The internals of Go contain strong combinations of useful ideas from various type
systems and inevitably they ring the curiosity bells. I recently surveyed Github
for Go interface declarations, and the results indicated that Go users pollute
the environment with interfaces no one needs or will use.
Don’t export any interfaces until you have to.
Interfaces are great, but interface pollution is not so. You’re likely to come to
Go from a language (if not from a dynamic language) that generates a static dispatch
table during compilation, the compiler require you to explicitly tell the interfaces
a type wants to implement. That’s how the complier can generate a vtable with pointers
to all available virtual functions. If your background is in C++ or Java, you’re likely
to have some baggage around initiating your codebase with abstract types and work on the
concrete implementation as a follow-up exercise. This is not how you do it in Go.
Introduce concrete types and don’t export any interfaces unless you have to encourage
external packages to implement one. io package is a good starting point to study some
of the the best practices. It exports interfaces because it also needs to export
generic-use functions like Copy.
func Copy(dst Writer, src Reader) (written int64, err error)
Should your package export generic functionality? If the answer is a “maybe”,
you’re likely to be polluting your package with an interface declaration.
Justify the need of multiple implementations, likeliness of them to interact
back with your package and act accordingly.
Go doesn’t have a traditional dispatch table, and can rely on the interface values
during a method dispatch. It’s literally more of a freestyle dispatcher mechanism
that requires some work during interface value assignment — it generates a tiny lookup
hash-table for the concrete type it’s pointing to. The assignment is not insanely
expensive, so it’s a fair exchange for a more pleasant type system.

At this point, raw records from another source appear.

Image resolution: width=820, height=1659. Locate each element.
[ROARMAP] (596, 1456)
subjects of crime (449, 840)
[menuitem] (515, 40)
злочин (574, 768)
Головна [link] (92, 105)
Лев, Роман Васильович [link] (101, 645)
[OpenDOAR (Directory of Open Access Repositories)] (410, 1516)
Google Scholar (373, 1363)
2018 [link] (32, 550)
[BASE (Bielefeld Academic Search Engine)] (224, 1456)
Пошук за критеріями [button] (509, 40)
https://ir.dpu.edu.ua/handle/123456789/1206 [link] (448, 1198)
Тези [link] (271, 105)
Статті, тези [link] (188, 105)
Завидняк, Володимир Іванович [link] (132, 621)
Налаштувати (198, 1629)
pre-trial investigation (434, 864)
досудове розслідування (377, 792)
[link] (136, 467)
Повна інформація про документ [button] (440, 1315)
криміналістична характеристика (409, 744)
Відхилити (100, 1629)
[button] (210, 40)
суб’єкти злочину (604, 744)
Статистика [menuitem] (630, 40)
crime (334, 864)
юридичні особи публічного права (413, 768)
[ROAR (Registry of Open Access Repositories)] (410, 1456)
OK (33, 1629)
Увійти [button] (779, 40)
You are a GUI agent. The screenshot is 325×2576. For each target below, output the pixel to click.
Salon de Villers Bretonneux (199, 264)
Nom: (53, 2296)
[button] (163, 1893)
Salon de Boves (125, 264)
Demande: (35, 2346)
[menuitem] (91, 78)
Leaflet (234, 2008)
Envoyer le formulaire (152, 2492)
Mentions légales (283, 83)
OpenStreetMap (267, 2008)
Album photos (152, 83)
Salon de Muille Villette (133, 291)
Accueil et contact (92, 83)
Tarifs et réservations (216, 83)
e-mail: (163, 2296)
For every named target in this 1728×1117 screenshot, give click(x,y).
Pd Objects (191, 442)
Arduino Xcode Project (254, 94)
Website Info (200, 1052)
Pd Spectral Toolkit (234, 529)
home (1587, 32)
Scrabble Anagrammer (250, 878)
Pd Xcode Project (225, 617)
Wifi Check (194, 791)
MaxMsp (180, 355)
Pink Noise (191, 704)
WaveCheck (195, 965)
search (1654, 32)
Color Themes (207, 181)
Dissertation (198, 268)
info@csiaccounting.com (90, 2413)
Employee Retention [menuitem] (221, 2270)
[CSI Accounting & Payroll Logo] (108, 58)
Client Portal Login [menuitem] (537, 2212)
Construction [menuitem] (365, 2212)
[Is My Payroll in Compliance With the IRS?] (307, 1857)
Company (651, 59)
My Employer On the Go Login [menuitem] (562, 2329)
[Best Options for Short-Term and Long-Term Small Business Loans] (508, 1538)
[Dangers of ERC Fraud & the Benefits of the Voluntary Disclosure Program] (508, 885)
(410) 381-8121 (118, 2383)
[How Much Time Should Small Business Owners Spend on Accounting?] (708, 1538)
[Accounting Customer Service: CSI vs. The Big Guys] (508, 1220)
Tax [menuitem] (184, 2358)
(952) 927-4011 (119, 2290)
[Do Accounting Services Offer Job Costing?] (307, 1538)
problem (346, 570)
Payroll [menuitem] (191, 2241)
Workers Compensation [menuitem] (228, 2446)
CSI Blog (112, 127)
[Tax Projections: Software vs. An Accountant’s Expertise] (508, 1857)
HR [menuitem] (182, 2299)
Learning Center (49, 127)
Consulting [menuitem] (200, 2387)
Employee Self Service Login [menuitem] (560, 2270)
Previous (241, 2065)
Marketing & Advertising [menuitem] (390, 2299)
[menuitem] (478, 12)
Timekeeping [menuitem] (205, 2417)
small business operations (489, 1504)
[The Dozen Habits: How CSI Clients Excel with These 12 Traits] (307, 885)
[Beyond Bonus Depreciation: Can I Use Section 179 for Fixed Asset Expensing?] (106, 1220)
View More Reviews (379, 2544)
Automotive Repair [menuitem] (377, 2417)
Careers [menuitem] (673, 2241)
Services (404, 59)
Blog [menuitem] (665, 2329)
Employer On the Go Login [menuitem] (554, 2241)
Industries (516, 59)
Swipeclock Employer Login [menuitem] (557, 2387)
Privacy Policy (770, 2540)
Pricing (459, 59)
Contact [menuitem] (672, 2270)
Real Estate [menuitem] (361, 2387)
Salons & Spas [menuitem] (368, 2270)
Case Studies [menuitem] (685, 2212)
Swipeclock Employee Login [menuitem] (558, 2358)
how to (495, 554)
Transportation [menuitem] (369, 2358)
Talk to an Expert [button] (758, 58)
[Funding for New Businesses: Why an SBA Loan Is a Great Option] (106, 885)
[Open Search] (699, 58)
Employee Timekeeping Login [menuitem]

Ian Lance Taylor has a great blog post about the internals
if you’re looking for further reading.
If a user requires some level of “inversion of control”, an on-the-fly interface
definition in their own scope would just work. This possibility minimizes the
presumptions you have to make about the way your package is being consumed and
the initial abstractions you have to work on.
It also applies to the testability concerns, you don’t have to provide interfaces
to help the user to write their own stubs. Earlier today, I got a request to export
an interface from the pubsub package to make it more mockable. Rather than doing so,
the preferable way is to tell your user to introduce an interface that focuses on the
calls they want to write a stub for. Point to the actual implementation via an interface value.
type acknowledger interface {
Ack(sub string, id ...string) error
}
type mockClient struct{}
func (c *mockClient) Ack(sub string, id ...string) error {
return nil
}
var acker acknowledger = pubsub.New(...)
acker = &mockClient{} // in the test package
Noteworthy that, in Go, the standard library defines tiny interfaces you happen to
implement without effort and is doing a good job at encouraging the developers to write
compatible code with the rest of the standard library — and the other third party packages.
Adopt what’s available in the standard library where possible and document accordingly.
Go fascinates me each time I deeply reevaluate my experience with the interfaces.
Given the chance of minimal fragmentation in interfaces, this is how a programming
language make software, that isn’t designed to work together, work well together.